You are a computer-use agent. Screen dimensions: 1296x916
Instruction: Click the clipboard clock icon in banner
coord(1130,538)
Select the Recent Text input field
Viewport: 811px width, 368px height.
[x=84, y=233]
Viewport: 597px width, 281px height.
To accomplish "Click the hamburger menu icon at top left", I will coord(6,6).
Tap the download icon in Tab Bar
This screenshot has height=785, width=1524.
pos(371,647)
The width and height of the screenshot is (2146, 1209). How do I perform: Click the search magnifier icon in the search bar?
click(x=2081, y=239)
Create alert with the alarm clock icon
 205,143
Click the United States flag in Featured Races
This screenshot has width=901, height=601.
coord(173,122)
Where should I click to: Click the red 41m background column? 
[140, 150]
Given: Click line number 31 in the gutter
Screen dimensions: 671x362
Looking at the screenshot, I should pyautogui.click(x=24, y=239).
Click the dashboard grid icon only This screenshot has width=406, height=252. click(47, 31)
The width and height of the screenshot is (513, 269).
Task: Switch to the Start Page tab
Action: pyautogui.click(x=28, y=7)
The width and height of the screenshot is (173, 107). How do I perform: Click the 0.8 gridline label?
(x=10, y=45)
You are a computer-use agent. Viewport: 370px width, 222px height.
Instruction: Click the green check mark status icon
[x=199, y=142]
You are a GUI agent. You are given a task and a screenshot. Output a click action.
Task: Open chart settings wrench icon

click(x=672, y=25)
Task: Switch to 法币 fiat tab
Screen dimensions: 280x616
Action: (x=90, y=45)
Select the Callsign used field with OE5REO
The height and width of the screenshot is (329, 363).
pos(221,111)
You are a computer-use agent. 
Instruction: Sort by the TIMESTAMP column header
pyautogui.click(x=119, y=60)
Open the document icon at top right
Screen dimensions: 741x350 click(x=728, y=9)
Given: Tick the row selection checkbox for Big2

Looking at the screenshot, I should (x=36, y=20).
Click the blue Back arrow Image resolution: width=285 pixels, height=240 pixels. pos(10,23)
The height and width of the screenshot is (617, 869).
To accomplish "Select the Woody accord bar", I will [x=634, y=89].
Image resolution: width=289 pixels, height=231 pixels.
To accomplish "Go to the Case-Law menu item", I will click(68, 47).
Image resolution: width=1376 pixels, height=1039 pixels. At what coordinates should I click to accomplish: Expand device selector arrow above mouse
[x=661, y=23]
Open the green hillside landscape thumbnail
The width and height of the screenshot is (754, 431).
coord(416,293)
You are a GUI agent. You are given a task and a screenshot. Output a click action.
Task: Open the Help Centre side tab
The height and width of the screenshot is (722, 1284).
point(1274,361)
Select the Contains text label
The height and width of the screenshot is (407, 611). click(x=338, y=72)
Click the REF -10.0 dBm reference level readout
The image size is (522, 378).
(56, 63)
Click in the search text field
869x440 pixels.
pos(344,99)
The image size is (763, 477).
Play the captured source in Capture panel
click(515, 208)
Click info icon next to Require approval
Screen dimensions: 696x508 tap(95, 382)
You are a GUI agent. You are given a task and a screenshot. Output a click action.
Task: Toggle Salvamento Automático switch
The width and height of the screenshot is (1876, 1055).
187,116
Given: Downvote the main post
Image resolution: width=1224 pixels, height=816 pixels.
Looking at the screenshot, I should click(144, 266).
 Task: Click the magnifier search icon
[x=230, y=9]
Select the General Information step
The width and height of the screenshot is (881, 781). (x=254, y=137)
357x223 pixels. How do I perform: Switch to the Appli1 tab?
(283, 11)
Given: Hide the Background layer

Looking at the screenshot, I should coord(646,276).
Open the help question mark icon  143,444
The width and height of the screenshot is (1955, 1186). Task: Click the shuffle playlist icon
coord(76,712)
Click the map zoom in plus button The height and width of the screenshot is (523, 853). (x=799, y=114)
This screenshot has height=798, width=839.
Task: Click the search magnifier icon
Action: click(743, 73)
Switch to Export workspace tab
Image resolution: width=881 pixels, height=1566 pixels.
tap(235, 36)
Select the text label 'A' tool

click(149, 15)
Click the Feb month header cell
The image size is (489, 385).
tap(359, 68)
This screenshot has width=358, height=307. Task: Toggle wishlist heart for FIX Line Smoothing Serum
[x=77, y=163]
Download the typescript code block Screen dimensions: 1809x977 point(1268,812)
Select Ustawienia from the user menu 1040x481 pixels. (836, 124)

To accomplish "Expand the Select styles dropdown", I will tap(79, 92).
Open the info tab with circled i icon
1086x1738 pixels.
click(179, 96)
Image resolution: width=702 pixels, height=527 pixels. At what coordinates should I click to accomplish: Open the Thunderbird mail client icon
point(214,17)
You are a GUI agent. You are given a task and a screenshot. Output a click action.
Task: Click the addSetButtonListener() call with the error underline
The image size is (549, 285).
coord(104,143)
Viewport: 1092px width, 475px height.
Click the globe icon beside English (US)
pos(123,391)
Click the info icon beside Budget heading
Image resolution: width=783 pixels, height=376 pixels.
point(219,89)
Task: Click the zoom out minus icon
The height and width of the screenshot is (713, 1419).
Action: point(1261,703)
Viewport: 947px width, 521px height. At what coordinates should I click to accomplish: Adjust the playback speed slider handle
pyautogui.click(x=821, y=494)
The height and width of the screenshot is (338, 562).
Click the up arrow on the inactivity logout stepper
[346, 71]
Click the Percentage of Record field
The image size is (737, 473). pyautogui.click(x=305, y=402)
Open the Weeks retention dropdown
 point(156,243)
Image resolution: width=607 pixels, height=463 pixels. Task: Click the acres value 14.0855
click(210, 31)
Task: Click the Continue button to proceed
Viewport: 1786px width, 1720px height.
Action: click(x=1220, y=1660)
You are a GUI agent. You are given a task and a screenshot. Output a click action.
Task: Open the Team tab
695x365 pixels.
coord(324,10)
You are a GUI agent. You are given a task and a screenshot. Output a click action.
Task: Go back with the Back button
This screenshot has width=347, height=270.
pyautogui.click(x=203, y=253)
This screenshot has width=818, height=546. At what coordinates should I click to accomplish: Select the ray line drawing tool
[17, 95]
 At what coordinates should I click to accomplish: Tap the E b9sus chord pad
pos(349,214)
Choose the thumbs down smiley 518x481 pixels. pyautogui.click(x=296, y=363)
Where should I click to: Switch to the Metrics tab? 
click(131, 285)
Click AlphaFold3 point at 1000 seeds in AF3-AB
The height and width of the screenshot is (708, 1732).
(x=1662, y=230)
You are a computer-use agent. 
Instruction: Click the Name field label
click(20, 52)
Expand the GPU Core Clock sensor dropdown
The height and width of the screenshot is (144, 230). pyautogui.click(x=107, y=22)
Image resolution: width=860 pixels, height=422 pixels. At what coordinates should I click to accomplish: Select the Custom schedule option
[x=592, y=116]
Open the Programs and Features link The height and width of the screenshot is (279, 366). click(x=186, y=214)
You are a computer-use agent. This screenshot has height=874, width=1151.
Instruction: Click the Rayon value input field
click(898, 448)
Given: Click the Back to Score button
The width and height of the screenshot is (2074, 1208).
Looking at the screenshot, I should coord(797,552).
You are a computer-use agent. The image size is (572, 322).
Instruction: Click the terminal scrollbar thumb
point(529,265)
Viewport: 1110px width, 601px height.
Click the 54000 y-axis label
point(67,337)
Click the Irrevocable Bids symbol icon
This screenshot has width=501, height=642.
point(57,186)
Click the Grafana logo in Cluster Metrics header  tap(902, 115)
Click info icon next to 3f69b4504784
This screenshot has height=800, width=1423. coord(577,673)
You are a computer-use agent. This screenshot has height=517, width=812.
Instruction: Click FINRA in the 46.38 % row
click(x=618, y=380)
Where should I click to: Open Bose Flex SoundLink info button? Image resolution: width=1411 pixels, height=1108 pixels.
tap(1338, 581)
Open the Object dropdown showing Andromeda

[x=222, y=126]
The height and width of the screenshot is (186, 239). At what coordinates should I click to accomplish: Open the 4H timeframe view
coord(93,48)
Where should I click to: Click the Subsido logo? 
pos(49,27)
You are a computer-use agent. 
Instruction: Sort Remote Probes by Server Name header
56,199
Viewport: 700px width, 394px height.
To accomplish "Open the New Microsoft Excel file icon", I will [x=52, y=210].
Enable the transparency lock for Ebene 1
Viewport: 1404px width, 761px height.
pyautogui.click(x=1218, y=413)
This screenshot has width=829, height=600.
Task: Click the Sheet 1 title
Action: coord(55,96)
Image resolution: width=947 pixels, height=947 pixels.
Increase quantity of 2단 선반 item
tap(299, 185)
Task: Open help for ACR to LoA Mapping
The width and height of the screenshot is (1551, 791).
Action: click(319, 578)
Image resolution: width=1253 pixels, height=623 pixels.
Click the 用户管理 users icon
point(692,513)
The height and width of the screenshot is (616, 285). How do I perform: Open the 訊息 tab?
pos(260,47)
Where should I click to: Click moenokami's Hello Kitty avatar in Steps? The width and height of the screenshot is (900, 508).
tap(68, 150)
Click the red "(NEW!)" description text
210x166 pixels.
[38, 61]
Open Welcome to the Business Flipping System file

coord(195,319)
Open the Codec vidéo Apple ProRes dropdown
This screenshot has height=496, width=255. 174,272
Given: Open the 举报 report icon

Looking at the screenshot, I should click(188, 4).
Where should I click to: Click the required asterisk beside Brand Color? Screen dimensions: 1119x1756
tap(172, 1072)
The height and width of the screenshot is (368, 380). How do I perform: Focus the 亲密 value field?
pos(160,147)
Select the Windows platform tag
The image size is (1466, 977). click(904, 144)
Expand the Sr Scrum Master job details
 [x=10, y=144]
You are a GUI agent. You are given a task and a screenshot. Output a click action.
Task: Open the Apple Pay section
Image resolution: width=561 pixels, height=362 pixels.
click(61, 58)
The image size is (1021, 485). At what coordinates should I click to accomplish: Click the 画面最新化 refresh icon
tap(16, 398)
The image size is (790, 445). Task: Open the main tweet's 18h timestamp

^^^^

Task to carry out -
Reproduce the lines of the material from the one containing "Select Ustawienia from" through the one containing "point(214,17)", both included, substituting "drop-down list" for "dropdown" and changing nothing else.

Task answer -
Select Ustawienia from the user menu 1040x481 pixels. (836, 124)

To accomplish "Expand the Select styles drop-down list", I will tap(79, 92).
Open the info tab with circled i icon
1086x1738 pixels.
click(179, 96)
Image resolution: width=702 pixels, height=527 pixels. At what coordinates should I click to accomplish: Open the Thunderbird mail client icon
point(214,17)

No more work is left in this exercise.